**Work request**
Write out every record in full, keeping each character exactly as it is.

┄┄┄┄┄┄

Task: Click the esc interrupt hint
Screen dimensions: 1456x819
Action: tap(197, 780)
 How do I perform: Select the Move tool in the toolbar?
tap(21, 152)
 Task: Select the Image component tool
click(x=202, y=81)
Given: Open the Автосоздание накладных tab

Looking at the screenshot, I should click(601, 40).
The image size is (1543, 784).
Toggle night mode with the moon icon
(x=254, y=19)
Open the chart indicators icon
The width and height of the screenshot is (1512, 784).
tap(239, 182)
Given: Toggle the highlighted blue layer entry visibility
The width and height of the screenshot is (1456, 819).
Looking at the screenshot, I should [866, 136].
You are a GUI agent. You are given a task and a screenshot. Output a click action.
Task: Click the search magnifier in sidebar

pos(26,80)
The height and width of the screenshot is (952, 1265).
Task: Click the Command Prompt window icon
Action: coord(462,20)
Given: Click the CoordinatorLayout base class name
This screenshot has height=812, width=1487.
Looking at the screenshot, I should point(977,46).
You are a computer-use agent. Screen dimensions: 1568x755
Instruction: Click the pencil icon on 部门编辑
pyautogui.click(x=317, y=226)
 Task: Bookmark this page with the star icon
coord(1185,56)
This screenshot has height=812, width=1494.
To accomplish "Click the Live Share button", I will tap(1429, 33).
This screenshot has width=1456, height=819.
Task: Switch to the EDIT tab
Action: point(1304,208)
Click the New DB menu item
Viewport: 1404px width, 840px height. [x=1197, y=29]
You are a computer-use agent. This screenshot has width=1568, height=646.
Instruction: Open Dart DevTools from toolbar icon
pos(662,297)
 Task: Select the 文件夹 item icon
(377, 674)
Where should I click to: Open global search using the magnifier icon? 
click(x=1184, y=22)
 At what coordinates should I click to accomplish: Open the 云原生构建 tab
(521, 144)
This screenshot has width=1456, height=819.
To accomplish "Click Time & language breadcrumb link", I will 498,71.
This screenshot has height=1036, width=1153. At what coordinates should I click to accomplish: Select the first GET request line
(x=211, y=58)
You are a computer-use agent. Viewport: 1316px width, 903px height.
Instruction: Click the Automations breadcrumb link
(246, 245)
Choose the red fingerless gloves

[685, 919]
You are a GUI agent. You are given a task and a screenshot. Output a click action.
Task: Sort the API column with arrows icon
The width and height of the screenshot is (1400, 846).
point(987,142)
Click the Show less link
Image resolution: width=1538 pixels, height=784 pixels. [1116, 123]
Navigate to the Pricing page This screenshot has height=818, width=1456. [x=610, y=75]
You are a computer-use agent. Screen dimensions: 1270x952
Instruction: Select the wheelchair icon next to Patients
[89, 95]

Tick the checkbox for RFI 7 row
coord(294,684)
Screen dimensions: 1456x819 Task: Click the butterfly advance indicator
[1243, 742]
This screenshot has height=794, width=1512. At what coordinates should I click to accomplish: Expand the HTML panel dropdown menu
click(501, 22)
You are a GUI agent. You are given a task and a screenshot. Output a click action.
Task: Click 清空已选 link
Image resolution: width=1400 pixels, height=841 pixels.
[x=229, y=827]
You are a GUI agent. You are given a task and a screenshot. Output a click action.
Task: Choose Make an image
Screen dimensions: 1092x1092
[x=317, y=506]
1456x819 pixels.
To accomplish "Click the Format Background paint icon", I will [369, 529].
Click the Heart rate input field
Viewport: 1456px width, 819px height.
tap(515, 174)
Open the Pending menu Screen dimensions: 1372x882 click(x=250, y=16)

┄┄┄┄┄┄

**Output below**
Task: Click the esc interrupt hint
Screen dimensions: 1456x819
Action: tap(197, 780)
 How do I perform: Select the Move tool in the toolbar?
tap(21, 152)
 Task: Select the Image component tool
click(x=202, y=81)
Given: Open the Автосоздание накладных tab

Looking at the screenshot, I should click(601, 40).
The image size is (1543, 784).
Toggle night mode with the moon icon
(x=254, y=19)
Open the chart indicators icon
The width and height of the screenshot is (1512, 784).
tap(239, 182)
Given: Toggle the highlighted blue layer entry visibility
The width and height of the screenshot is (1456, 819).
Looking at the screenshot, I should [866, 136].
You are a GUI agent. You are given a task and a screenshot. Output a click action.
Task: Click the search magnifier in sidebar

pos(26,80)
The height and width of the screenshot is (952, 1265).
Task: Click the Command Prompt window icon
Action: coord(462,20)
Given: Click the CoordinatorLayout base class name
This screenshot has height=812, width=1487.
Looking at the screenshot, I should point(977,46).
You are a computer-use agent. Screen dimensions: 1568x755
Instruction: Click the pencil icon on 部门编辑
pyautogui.click(x=317, y=226)
 Task: Bookmark this page with the star icon
coord(1185,56)
This screenshot has height=812, width=1494.
To accomplish "Click the Live Share button", I will tap(1429, 33).
This screenshot has width=1456, height=819.
Task: Switch to the EDIT tab
Action: point(1304,208)
Click the New DB menu item
Viewport: 1404px width, 840px height. [x=1197, y=29]
You are a computer-use agent. This screenshot has width=1568, height=646.
Instruction: Open Dart DevTools from toolbar icon
pos(662,297)
 Task: Select the 文件夹 item icon
(377, 674)
Where should I click to: Open global search using the magnifier icon? 
click(x=1184, y=22)
 At what coordinates should I click to accomplish: Open the 云原生构建 tab
(521, 144)
This screenshot has width=1456, height=819.
To accomplish "Click Time & language breadcrumb link", I will 498,71.
This screenshot has height=1036, width=1153. At what coordinates should I click to accomplish: Select the first GET request line
(x=211, y=58)
You are a computer-use agent. Viewport: 1316px width, 903px height.
Instruction: Click the Automations breadcrumb link
(246, 245)
Choose the red fingerless gloves

[685, 919]
You are a GUI agent. You are given a task and a screenshot. Output a click action.
Task: Sort the API column with arrows icon
The width and height of the screenshot is (1400, 846).
point(987,142)
Click the Show less link
Image resolution: width=1538 pixels, height=784 pixels. [1116, 123]
Navigate to the Pricing page This screenshot has height=818, width=1456. [x=610, y=75]
You are a computer-use agent. Screen dimensions: 1270x952
Instruction: Select the wheelchair icon next to Patients
[89, 95]

Tick the checkbox for RFI 7 row
coord(294,684)
Screen dimensions: 1456x819 Task: Click the butterfly advance indicator
[1243, 742]
This screenshot has height=794, width=1512. At what coordinates should I click to accomplish: Expand the HTML panel dropdown menu
click(501, 22)
You are a GUI agent. You are given a task and a screenshot. Output a click action.
Task: Click 清空已选 link
Image resolution: width=1400 pixels, height=841 pixels.
[x=229, y=827]
You are a GUI agent. You are given a task and a screenshot. Output a click action.
Task: Choose Make an image
Screen dimensions: 1092x1092
[x=317, y=506]
1456x819 pixels.
To accomplish "Click the Format Background paint icon", I will [369, 529].
Click the Heart rate input field
Viewport: 1456px width, 819px height.
tap(515, 174)
Open the Pending menu Screen dimensions: 1372x882 click(x=250, y=16)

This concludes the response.